Graduate Seminar

Speaker: Nicholas Meadows (Western)

"the Hilbert scheme of Cohen-Macauley curves"

Time: 11:20

Room: MC 106

After reviewing very quickly some algebraic geometry, I will define the Hilbert scheme which parameterizes closed subschemes of projective space $P_{k}^{n}$ and state its basic properties, for k an algebraically closed field of characteristic 0. I will then define various notions of deformations (deformations sheaves, deformations over the dual numbers etc). Finally, I will use obstruction theory for a local ring to prove a lower bound on the dimension of irreducible components of the Hilbert scheme of Cohen-Macauley curves of genus g and degree d in $P_{k}^{3}$

Geometry and Topology

Speaker: Chris Kapulkin (Western)

"Internal languages for higher categories"

Time: 15:30

Room: MC 107

Every category $C$ looks locally like a category of sets, and further structure on $C$ determines what logic one can use to reason about these "sets". For example, if $C$ is a topos, one can use full (higher order) intuitionistic logic. Similarly, one expects that every higher category looks locally like a higher category of spaces.
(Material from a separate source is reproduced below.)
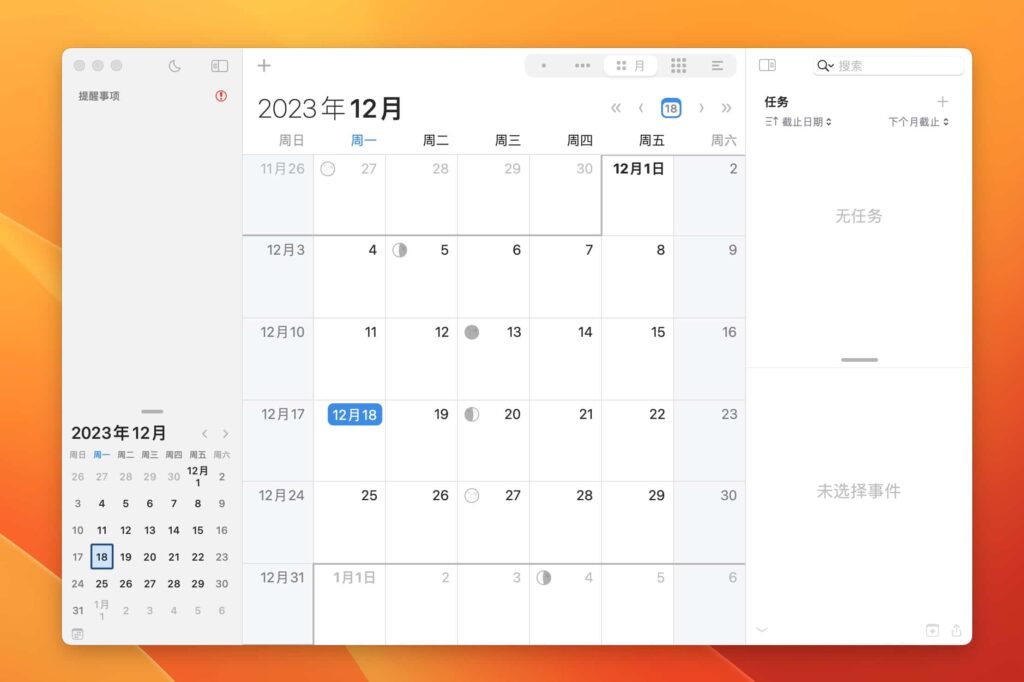Collapse the reminders sidebar with the sidebar icon

(218, 65)
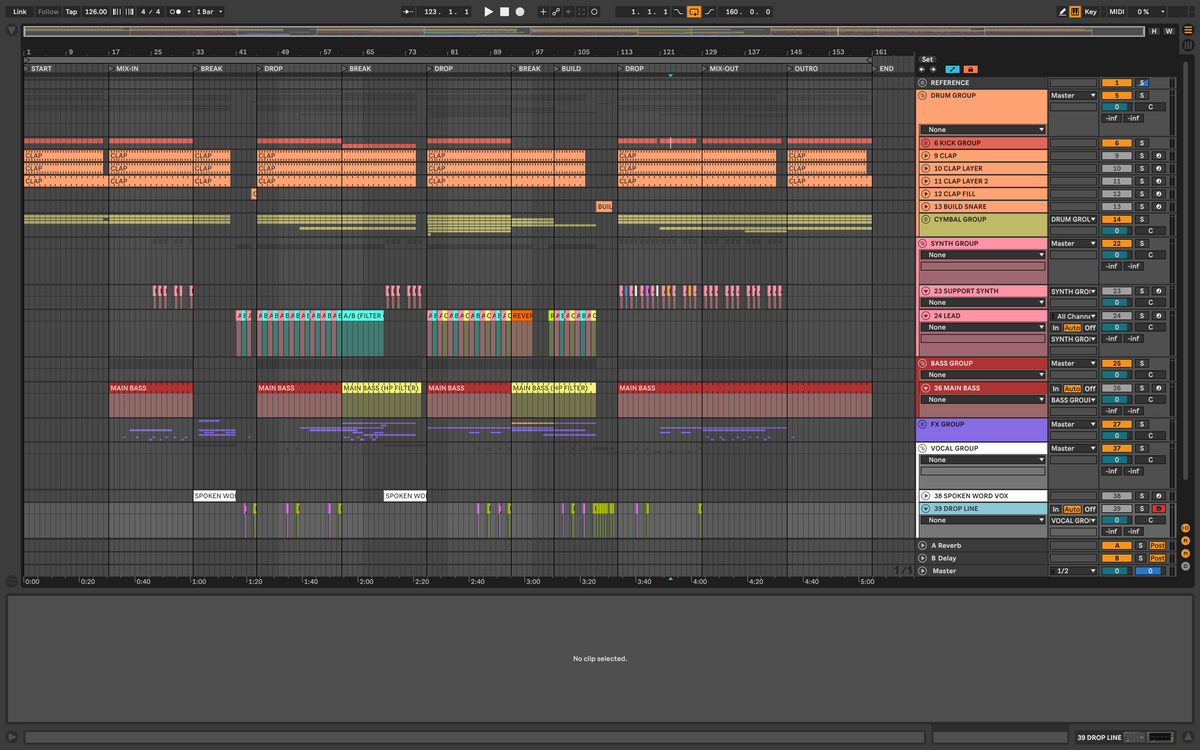Click the Stop transport button

504,12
A natural question then is: what sort of logic can we use to reason about these "spaces"? It has been conjectured that such logics are provided by variants of Homotopy Type Theory, a formal logical system, recently proposed as a foundation of mathematics by Vladimir Voevodsky. After explaining the necessary background, I will report on the progress towards proving this conjecture.

Analysis Seminar

Speaker: Thomas Ransford (U. Laval)

"Capacity and coverings"

Time: 14:30

Room: MC 107

I shall discuss two elementary inequalities relating capacity to coverings. They provide an approach to determining whether a set has positive capacity and, if so, to estimating the value of the capacity. (Joint work with Quentin Rajon, Jeremie Rostand and Alexis Selezneff).

Homotopy Theory

Speaker: Cihan Okay (Western)

"Homotopy groups of the circle"

Time: 12:00

Room: MC 106

(Note the unusual day, time, and room.) I will talk about homotopy type theoretic proofs of a well known topological fact that the fundamental group of the circle is the set of integers. There are two closely related proofs. The homotopy-theoretic proof follows a similar reasoning used in the classical proof in topology, whereas the encode-decode proof is more type theoretic.

Colloquium

Speaker: David Riley (Western)

"Hopf algebra actions, gradings, and identical relations"

Time: 15:30

Room: MC 107

I will begin by discussing how and when the action of a Hopf algebra $H$ on an algebra $A$ can be viewed as a grading of $A$. For example, if $G$ is a finite group and $H$ is the dual of the group algebra $K[G]$, then $A$ is an $H$-algebra precisely when $A$ is group-graded by $G$. I will then discuss the identical relations of an algebra with a Hopf algebra action. In particular, I will address the following question: when does the existence of an $H$-identity on $A$ imply the existence of an ordinary polynomial identity on $A$?

Algebra Seminar

Speaker: Martin Frankland (Western)

"Locally presentable categories and applications"

Time: 14:30

Room: MC 107

We will survey some characterization theorems for locally presentable categories and variants thereof. Then we will discuss some applications of locally presentable categories to homological and homotopical algebra.